Unified theoretical framework for wide neural network learning dynamics

Artificial neural networks have revolutionized machine learning in recent years, but a complete theoretical framework for their learning process is still lacking. Substantial theoretical advances have been achieved for wide networks, within two disparate theoretical frameworks: the neural tangent kernel (NTK), which assumes linearized gradient descent dynamics, and the Bayesian neural network Gaussian process (NNGP) framework. Here we unify these two theories using gradient descent learning dynamics with an additional small noise in an ensemble of wide deep networks. We construct an exact analytical theory for the network input-output function and introduce a new time-dependent neural dynamical kernel (NDK) from which both NTK and NNGP kernels are derived.
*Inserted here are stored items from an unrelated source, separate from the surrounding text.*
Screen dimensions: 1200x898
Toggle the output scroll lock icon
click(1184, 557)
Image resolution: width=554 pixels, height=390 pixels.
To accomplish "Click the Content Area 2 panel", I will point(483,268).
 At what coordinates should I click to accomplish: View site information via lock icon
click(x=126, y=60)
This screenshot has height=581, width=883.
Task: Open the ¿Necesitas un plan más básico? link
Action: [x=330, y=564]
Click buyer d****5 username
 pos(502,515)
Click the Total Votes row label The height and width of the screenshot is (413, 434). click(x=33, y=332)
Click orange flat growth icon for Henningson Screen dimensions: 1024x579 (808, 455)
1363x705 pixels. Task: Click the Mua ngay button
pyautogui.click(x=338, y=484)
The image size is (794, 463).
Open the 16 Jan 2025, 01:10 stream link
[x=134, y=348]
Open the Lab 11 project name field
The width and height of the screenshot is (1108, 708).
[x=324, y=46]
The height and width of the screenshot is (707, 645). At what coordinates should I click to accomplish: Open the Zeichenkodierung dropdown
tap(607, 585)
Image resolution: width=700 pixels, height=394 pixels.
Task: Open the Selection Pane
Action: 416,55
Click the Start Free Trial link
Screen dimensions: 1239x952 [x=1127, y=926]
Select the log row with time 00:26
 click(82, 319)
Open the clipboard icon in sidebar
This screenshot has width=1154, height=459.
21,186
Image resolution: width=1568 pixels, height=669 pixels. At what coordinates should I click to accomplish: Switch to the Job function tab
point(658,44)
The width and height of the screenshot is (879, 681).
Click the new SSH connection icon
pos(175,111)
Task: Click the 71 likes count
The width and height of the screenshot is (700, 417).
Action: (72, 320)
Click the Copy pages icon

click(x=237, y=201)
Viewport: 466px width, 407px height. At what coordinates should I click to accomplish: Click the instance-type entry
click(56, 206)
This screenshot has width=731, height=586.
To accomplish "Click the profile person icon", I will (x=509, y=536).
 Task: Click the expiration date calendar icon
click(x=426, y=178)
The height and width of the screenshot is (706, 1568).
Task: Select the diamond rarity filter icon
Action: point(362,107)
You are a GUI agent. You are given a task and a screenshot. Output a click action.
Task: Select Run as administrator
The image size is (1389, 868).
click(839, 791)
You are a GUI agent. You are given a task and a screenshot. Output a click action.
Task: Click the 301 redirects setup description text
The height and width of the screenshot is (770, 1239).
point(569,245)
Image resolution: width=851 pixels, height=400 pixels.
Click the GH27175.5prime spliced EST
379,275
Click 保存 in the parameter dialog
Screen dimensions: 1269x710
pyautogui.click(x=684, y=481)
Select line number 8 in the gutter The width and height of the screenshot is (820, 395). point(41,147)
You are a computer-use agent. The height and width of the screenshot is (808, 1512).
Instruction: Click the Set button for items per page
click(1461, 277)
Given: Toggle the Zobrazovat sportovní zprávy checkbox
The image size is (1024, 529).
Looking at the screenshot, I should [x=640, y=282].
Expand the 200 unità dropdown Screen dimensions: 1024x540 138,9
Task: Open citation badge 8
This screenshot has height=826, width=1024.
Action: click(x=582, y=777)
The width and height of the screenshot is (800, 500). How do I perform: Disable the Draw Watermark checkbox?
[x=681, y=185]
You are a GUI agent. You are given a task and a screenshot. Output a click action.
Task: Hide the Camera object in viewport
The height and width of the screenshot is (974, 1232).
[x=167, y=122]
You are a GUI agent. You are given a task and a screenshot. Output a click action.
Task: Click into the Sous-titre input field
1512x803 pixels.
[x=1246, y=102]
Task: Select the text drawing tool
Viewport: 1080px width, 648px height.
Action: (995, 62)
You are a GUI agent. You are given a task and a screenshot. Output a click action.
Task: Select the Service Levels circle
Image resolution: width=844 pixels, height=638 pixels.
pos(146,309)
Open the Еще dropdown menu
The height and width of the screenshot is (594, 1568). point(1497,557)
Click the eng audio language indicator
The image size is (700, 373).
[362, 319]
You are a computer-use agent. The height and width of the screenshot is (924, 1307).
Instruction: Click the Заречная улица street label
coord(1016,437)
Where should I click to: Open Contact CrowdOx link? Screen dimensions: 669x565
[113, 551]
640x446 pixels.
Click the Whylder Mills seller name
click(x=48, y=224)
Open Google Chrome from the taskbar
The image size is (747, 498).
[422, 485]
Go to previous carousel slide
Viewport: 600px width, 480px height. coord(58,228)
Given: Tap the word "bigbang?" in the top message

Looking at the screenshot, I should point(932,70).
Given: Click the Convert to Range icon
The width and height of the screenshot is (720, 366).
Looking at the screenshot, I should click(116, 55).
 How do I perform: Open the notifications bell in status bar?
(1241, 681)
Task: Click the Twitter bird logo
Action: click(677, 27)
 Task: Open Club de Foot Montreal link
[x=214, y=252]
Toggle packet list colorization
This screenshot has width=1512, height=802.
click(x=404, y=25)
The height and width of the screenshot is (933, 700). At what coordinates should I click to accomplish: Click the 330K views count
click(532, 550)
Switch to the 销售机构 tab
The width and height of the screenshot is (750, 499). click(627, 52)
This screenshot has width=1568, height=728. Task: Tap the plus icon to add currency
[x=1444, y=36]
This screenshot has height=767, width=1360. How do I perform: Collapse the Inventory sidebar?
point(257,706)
We identify two learning phases characterized by different time scales: an initial gradient-driven learning phase, dominated by deterministic minimization of the loss, in which the time scale is mainly governed by the variance of the weight initialization. It is followed by a slow diffusive learning stage, during which the network parameters sample the solution space, with a time constant that is determined by the noise level and the variance of the Bayesian prior. The two variance parameters can strongly affect the performance in the two regimes, particularly in sigmoidal neurons. In contrast to the exponential convergence of the mean predictor in the initial phase, the convergence to the final equilibrium is more complex and may exhibit nonmonotonic behavior. By characterizing the diffusive learning phase, our work sheds light on the phenomenon of representational drift in the brain, explaining how neural activity can exhibit continuous changes in internal representations without degrading performance, either by ongoing weak gradient signals that synchronize the drifts of different synapses or by architectural biases that generate invariant code, i.e., task-relevant information that is robust against the drift process. This work closes the gap between the NTK and NNGP theories, providing a comprehensive framework for understanding the learning process of deep wide neural networks and for analyzing learning dynamics in biological neural circuits.